Le retour en puissance des voyages se conjugue avec un autre phénomène, qui date d'avant la pandémie. «Une transformation profonde du tourisme est en cours depuis quelques années», développe Claudio Visentin. «Sa nature même est en train de changer sous l'impulsion de nouveaux outils, qui sont les compagnies aériennes low cost et, surtout, les plateformes telles que Booking et Airbnb.»

«C'est un tourisme à forte dimension numérique, qui déplace les voyageurs partout dans le monde avec une grande facilité»
Claudio Visentin, professeur à l'Université de la Suisse italienne

«Instinct de défense»

A cela s'ajoute encore ce que le professeur appelle la «culture d'Instagram»: «On parle de lieux "instagrammables", où l'on se rend essentiellement pour se prendre en photo», explique-t-il. Conséquence: «Un tourisme superficiel, à court terme, qui n'est pas intéressant pour les localités, car ces voyageurs ne restent souvent que le temps d'une journée.»

A la lumière de tout cela, «l'effet d'embouteillage est inévitable», affirme le professeur. Les chiffres lui donnent plutôt raison: Portofino a accueilli jusqu'à 7000 touristes à Pâques, alors qu'il ne compte que quelque 360 habitants habituellement. Même scénario sur l'île de Giglio, où aux 1400 résidents permanents s'ajoutent jusqu'à 10 000 visiteurs par jour en été.

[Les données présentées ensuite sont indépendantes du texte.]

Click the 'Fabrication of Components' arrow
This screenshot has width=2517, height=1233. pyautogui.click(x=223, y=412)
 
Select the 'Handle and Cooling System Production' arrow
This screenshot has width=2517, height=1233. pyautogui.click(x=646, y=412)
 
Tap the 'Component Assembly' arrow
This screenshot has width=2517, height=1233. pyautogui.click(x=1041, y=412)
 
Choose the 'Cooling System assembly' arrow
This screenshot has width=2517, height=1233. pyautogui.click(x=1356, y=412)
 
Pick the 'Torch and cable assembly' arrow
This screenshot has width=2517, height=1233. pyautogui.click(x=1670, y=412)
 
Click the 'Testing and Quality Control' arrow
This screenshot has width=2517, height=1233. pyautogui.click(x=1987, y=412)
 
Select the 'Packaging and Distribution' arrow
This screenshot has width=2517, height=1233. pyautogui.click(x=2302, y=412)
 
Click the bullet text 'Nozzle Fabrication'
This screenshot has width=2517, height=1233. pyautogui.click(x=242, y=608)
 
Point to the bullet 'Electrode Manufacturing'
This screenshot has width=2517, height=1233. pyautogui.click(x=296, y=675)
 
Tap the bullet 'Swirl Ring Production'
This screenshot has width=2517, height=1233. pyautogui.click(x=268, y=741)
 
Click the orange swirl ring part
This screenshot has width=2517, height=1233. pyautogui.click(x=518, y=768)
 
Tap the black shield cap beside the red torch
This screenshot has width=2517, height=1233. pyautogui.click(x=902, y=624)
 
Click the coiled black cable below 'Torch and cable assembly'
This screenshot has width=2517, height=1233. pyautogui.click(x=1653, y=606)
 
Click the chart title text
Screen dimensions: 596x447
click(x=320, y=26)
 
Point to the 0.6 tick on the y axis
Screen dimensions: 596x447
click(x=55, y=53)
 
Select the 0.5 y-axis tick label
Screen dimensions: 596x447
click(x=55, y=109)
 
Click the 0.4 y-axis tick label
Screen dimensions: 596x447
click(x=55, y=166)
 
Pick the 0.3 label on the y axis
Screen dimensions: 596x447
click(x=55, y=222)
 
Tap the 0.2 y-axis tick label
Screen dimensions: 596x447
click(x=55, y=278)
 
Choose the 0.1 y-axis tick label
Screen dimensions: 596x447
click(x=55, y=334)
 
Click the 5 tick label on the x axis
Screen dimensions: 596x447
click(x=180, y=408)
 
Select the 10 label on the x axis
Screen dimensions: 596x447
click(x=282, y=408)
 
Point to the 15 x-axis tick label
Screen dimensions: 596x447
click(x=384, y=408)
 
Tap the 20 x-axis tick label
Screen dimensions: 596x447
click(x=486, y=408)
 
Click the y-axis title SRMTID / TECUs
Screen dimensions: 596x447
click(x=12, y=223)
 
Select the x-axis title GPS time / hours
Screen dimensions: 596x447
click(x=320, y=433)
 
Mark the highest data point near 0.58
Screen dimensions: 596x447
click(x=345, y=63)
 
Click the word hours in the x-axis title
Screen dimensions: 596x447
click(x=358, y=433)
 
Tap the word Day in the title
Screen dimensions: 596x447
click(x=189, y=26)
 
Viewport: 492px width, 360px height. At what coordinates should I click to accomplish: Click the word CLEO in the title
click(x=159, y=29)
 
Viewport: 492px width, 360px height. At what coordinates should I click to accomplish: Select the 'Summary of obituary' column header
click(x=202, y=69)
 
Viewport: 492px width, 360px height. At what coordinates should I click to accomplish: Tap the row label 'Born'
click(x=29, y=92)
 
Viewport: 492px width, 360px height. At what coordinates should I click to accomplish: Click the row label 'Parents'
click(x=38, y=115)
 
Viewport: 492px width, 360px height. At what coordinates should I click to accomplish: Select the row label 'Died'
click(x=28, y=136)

Face à cette invasion, les autorités locales tentent de réagir. «L'afflux de touristes a déclenché un instinct de défense, qui se traduit par ces restrictions, dictées par l'urgence et l'agacement», résume Claudio Visentin. Qui tient à souligner:

«Il ne faut pas confondre le symptôme et la maladie. Les restrictions ne sont pas le problème principal, mais plutôt un type de réponse à cette nouvelle culture du tourisme façonnée par Instagram»
Claudio Visentin, professeur à l'Université de la Suisse italienne
A Portofino, les gens ne peuvent plus arrêter de marcher.
A Portofino, les gens ne peuvent plus arrêter de marcher.Image: Shutterstock

Si ces mesures ne sont pas mauvaises en soi, elles ne sont pas non plus la solution, poursuit le spécialiste. «Il s'agit plutôt d'un outil parmi d'autres, un premier pas pour tenter de régler un problème qui doit être géré à un niveau structurel», développe-t-il. «Elles renvoient à des lois plus générales, comme la limitation ou la régulation des plateformes.»

Plus généralement, c'est la culture du tourisme dans son ensemble qui devrait changer, selon Claudio Visentin. «C'est un gros problème», reconnaît-il, tout en avançant quelques pistes: «Il faudrait encourager des voyages plus longs et moins fréquents, et limiter les visites trop courtes», lance-t-il.

«On pourrait aussi "désaisonnaliser" le tourisme, pour éviter que tout le monde se déplace au même moment. La pandémie nous a appris à étudier et à travailler à distance, les moyens existent»
Claudio Visentin, professeur à l'Université de la Suisse italienne

Finalement, on pourrait varier les plaisirs: «L'Italie regorge de destinations magnifiques, mais qui sont peu connues», conclut le professeur. «Mettre l'accent sur d'autres localités permettrait d'éviter de se retrouver tous dans les mêmes 50 endroits.»